Nothing should be left out. Transcribe the entries exactly as written.
----
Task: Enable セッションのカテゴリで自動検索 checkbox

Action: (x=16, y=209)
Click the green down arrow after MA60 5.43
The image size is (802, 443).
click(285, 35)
----
**Output for this exercise**
Task: Enable セッションのカテゴリで自動検索 checkbox

Action: (x=16, y=209)
Click the green down arrow after MA60 5.43
The image size is (802, 443).
click(285, 35)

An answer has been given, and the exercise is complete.